Reconstruction of the evolutionary history of the PE and PPE gene families of the genus Mycobacterium. Schematic representation of the suggested evolutionary history of the PE and PPE gene families. The results of this study indicated that these genes were initially inserted into the ESAT-6 (esx) gene cluster region 1 after the duplication of the cluster, and have subsequently been duplicated along with the ESAT-6 regions. The expansion of the PE and PPE gene families have occurred in unison with the expansion of the ESAT-6 (esx) gene family, throughout the evolution of the genus. Members of the genus Mycobacterium investigated in this study, have diverged at the positions indicated.
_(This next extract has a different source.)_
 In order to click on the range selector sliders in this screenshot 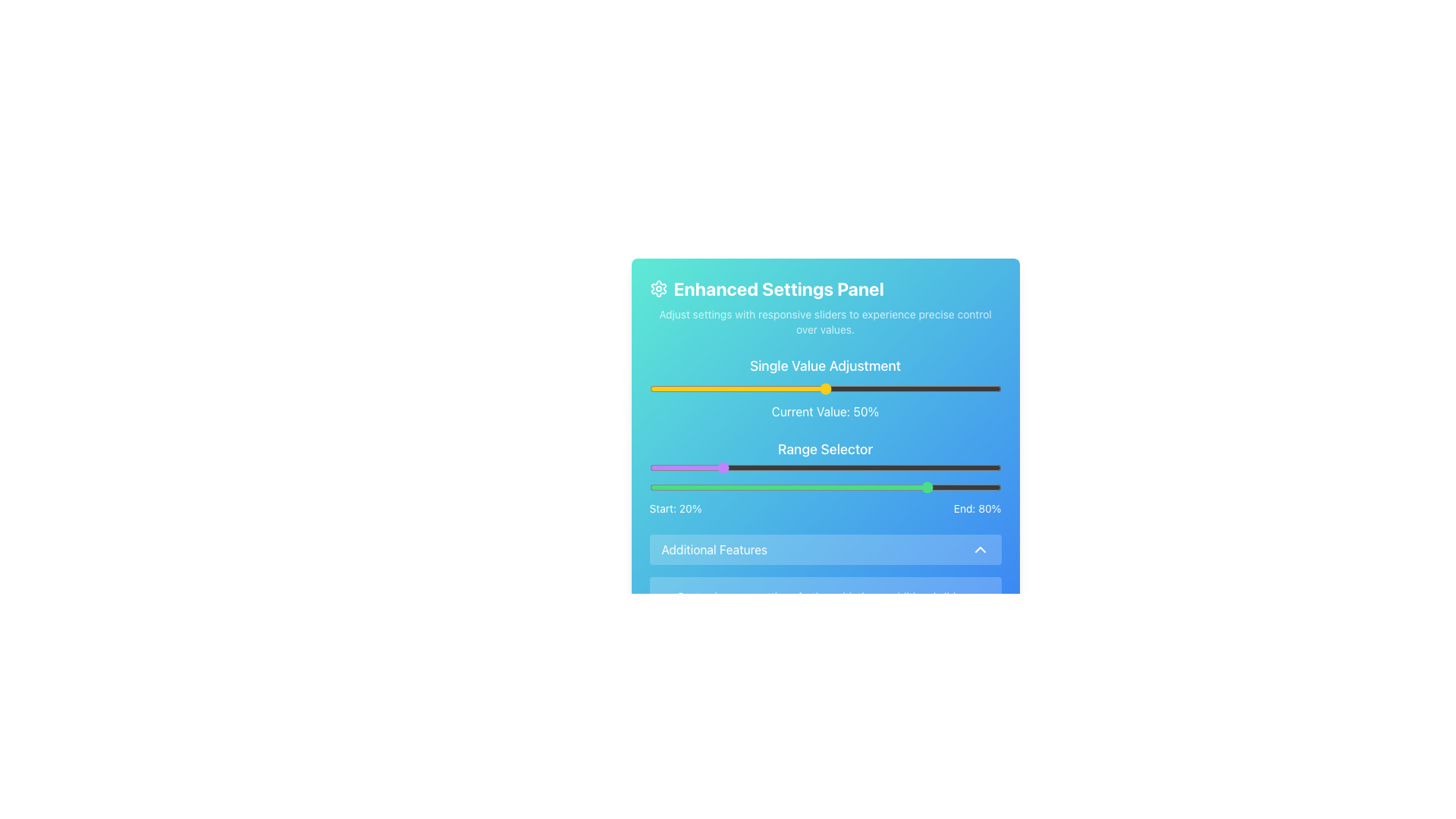, I will do `click(737, 467)`.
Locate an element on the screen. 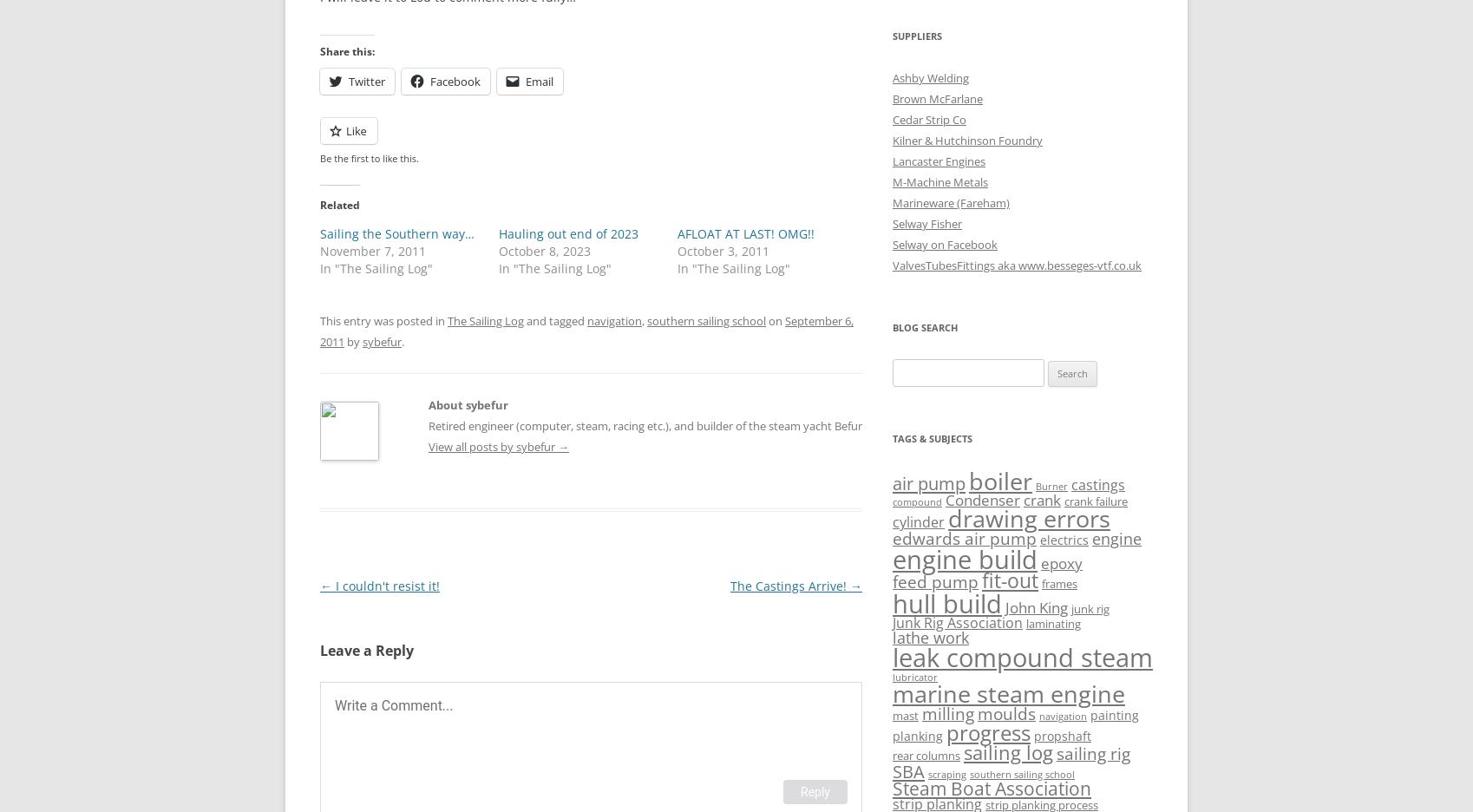  'Cedar Strip Co' is located at coordinates (929, 119).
After each main duplication event involving a complete ESAT-6 (esx) gene cluster region, a number of secondary subduplications of the PE and PPE genes (in some cases associated with a copy of the ESAT-6 and CFP-10 genes, occurred from the newly duplicated ESAT-6 (esx) gene cluster region. The highly duplicated PE_PGRS and PPE-MPTR subfamilies originated after the divergence of the M. avium complex and M. leprae, respectively. Both families were present before the divergence of M. marinum/M. ulcerans and the M. tuberculosis complex.